What is needed — Write out the material below word for word, starting with the line that contains "Given: Open WhatsApp from the taskbar" and going on through the line that contains "Looking at the screenshot, I should [902, 2012].".

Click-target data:
.....
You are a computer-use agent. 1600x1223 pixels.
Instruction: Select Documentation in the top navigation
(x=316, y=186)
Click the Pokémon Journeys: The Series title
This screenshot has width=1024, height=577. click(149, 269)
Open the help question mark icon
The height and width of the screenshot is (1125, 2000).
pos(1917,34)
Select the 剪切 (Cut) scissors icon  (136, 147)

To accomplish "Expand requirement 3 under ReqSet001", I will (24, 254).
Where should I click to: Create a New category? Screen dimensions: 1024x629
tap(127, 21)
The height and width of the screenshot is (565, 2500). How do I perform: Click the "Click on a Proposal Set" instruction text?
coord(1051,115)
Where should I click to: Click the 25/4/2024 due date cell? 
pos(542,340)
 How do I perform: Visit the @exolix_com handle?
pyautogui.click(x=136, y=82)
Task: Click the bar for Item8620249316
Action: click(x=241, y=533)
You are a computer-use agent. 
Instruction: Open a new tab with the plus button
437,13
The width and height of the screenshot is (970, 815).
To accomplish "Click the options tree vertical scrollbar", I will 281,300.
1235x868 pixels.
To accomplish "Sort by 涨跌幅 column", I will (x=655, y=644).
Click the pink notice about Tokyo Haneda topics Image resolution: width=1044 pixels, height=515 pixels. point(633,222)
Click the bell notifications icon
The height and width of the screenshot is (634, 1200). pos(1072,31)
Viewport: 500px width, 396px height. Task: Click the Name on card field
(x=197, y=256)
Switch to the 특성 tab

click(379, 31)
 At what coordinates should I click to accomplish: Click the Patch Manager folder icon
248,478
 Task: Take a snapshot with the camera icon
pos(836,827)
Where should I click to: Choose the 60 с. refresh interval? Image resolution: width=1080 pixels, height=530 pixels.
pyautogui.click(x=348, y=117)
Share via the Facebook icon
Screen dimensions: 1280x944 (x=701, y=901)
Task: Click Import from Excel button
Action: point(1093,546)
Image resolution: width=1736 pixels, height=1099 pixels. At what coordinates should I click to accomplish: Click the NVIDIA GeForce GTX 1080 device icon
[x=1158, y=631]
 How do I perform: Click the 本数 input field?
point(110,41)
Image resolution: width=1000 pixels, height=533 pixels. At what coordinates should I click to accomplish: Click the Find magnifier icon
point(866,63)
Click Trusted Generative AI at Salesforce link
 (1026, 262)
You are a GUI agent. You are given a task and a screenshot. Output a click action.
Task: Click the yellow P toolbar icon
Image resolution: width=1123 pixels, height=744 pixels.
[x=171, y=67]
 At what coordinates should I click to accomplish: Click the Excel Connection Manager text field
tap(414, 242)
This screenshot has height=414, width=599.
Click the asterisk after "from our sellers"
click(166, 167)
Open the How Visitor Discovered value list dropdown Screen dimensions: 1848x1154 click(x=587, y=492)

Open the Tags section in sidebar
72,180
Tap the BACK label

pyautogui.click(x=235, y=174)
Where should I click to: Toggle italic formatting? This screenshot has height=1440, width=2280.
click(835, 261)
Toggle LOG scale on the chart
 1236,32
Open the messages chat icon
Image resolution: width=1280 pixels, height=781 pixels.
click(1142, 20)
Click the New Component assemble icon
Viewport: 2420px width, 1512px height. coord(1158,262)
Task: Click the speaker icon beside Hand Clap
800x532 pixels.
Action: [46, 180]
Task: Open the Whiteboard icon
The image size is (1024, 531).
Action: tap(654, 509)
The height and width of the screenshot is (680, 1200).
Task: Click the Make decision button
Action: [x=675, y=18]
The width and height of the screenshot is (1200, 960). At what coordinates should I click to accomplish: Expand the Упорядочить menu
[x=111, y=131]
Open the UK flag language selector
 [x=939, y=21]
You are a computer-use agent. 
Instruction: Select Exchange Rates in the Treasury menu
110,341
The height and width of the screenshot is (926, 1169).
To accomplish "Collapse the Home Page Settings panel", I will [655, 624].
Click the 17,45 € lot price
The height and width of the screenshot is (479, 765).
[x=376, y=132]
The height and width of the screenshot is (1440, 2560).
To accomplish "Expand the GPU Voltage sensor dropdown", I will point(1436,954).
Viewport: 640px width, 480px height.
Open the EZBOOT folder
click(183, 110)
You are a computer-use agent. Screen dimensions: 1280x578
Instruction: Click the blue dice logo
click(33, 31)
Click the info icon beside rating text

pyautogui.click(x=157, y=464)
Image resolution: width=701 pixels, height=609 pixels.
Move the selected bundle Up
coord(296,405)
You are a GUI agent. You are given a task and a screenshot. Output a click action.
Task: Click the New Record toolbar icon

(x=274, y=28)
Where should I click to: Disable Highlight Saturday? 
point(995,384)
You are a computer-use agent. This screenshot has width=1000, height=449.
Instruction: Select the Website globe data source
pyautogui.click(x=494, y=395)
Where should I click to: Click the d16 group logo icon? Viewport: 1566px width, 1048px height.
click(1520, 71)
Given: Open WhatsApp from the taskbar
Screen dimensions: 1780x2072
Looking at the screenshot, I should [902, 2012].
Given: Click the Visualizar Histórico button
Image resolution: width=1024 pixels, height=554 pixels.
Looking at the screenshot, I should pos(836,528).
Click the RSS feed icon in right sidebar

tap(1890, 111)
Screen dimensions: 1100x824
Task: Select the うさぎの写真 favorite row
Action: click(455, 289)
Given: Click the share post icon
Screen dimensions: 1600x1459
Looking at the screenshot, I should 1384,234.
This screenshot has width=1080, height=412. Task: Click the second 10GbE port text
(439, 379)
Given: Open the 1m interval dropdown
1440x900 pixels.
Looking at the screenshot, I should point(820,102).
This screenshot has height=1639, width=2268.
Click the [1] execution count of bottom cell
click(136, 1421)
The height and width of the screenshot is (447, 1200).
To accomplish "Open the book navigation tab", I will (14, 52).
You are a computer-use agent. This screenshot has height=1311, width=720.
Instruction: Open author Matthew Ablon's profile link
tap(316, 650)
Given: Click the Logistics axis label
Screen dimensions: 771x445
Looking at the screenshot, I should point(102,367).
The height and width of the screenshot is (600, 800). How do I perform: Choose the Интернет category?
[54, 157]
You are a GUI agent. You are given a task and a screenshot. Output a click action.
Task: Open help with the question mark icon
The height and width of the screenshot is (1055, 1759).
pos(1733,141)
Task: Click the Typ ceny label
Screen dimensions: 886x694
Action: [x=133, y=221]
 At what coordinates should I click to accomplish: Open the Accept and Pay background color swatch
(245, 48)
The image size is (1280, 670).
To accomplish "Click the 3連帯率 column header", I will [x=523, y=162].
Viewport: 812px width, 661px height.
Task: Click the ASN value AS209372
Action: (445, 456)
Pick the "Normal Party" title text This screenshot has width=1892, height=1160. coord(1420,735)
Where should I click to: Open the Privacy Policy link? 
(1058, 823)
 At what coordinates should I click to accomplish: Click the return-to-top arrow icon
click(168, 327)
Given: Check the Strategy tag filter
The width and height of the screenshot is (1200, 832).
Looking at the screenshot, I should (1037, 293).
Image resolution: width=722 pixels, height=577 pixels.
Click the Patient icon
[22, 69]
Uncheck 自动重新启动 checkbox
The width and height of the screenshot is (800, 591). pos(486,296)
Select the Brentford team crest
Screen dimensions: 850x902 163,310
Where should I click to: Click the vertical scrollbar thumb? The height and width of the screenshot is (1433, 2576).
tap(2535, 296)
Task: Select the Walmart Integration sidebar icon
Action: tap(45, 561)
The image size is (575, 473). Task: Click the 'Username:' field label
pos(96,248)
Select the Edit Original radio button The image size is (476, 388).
.....
Response to the task —
Given: Open WhatsApp from the taskbar
Screen dimensions: 1780x2072
Looking at the screenshot, I should [902, 2012].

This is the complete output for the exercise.